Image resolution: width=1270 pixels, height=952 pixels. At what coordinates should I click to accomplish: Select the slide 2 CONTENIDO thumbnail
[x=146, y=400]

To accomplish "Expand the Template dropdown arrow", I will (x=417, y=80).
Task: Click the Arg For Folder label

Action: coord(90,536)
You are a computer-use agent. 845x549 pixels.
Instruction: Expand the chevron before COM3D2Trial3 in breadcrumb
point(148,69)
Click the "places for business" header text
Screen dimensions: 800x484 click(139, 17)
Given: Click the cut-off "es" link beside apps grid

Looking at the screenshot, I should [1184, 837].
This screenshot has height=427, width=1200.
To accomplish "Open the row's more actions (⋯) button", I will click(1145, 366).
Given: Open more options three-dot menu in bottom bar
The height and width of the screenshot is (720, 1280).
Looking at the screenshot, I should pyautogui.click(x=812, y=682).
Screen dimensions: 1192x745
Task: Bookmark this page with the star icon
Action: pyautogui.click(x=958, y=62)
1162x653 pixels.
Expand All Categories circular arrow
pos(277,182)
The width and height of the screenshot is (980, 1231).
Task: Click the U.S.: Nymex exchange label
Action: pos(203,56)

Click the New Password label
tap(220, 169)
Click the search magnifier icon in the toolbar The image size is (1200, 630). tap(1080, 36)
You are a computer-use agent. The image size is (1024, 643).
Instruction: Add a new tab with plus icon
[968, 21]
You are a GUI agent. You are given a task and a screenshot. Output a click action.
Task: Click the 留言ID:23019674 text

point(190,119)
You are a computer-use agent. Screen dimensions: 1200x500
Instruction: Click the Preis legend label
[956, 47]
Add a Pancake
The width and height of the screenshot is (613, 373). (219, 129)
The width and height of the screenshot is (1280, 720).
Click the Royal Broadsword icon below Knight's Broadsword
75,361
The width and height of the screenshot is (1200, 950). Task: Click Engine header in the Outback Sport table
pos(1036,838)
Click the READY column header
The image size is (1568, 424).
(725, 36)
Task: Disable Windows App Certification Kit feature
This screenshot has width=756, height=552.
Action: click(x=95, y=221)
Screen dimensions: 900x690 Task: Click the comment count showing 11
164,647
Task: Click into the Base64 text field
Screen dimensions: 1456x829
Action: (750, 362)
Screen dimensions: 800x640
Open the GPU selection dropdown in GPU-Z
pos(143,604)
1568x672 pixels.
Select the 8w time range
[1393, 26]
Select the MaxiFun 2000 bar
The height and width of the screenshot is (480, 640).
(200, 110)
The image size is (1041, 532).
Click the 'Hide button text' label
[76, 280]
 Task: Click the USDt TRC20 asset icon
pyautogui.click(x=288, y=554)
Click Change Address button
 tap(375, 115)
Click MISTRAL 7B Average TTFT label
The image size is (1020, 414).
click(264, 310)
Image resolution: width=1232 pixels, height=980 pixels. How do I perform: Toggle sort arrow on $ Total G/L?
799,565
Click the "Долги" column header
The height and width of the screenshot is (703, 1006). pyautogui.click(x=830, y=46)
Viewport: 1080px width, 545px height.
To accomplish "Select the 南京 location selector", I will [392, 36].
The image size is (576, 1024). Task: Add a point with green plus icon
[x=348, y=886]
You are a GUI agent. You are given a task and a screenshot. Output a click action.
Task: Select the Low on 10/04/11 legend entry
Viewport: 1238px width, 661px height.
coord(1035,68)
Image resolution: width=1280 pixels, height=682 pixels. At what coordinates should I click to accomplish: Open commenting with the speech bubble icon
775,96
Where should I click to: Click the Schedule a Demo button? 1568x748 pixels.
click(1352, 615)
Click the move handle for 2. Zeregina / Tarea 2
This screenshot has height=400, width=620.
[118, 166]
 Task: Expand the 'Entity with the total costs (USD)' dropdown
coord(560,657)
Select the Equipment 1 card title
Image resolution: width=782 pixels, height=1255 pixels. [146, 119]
══════
What is expected ▸ The response must contain every line from the listing above in which the string "agent" appears.

Solution to the exercise ▸
You are a computer-use agent. 845x549 pixels.
You are a computer-use agent. The image size is (1024, 643).
You are a GUI agent. You are given a task and a screenshot. Output a click action.
You are a computer-use agent. Screen dimensions: 1200x500
You are a GUI agent. You are given a task and a screenshot. Output a click action.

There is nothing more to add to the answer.